#### WORK ITEM
Which lines below include "computer"? Copy them all.

#### DATA SHOWN
Segment Open
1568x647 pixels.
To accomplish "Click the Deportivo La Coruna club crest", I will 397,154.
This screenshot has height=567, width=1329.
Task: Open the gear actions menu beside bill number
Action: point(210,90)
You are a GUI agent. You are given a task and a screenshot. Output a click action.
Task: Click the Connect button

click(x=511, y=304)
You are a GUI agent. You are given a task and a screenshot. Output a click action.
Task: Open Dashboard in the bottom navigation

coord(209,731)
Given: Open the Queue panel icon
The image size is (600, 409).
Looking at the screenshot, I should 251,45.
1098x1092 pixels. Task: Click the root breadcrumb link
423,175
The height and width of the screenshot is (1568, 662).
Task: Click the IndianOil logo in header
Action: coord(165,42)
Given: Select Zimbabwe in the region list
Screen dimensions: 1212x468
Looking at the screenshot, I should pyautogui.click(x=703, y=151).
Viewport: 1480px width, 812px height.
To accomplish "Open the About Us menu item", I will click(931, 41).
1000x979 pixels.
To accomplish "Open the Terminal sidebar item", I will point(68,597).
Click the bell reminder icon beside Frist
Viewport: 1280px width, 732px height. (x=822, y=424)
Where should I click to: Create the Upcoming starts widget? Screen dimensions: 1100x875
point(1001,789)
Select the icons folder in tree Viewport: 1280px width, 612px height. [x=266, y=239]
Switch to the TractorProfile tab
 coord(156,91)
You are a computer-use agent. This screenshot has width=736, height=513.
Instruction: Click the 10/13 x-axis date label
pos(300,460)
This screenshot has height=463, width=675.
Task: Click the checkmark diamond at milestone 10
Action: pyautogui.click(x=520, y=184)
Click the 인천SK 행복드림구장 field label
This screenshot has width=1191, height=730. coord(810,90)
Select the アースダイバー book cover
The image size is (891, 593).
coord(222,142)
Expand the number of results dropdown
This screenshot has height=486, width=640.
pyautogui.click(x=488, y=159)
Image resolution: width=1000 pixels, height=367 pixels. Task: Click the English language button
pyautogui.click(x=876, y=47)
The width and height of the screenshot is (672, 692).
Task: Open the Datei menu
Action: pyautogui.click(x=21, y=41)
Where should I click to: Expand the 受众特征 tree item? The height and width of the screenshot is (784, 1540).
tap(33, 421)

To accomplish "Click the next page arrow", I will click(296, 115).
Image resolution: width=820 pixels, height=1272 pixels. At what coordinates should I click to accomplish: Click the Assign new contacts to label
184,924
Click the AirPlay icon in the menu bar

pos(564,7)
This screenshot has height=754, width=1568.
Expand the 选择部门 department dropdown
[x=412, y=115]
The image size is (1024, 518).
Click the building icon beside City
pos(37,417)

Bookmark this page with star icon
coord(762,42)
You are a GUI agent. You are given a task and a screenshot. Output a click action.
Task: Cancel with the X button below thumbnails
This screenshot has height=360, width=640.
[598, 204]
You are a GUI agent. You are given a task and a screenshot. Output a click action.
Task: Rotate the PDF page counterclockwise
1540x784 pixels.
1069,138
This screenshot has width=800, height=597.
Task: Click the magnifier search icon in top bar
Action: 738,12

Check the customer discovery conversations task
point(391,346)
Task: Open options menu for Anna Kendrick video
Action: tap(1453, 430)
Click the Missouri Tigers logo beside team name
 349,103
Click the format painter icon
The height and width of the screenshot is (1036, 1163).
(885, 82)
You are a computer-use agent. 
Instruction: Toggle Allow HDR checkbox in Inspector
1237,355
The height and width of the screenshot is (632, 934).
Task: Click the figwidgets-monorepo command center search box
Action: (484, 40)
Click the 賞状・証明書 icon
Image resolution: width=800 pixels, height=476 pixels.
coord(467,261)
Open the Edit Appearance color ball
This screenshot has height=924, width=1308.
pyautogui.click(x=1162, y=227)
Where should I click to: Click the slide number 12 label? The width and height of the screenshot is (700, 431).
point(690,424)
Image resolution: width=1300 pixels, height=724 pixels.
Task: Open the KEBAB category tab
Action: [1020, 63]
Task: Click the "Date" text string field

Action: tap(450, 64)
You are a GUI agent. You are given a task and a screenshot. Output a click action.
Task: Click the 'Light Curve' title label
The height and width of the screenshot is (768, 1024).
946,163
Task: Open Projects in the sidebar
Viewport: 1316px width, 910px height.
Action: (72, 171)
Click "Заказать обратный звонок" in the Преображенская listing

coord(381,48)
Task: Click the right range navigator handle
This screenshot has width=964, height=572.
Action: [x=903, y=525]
Segment Closed
#### EXERCISE SOLUTION
You are a computer-use agent. This screenshot has width=736, height=513.
You are a computer-use agent. 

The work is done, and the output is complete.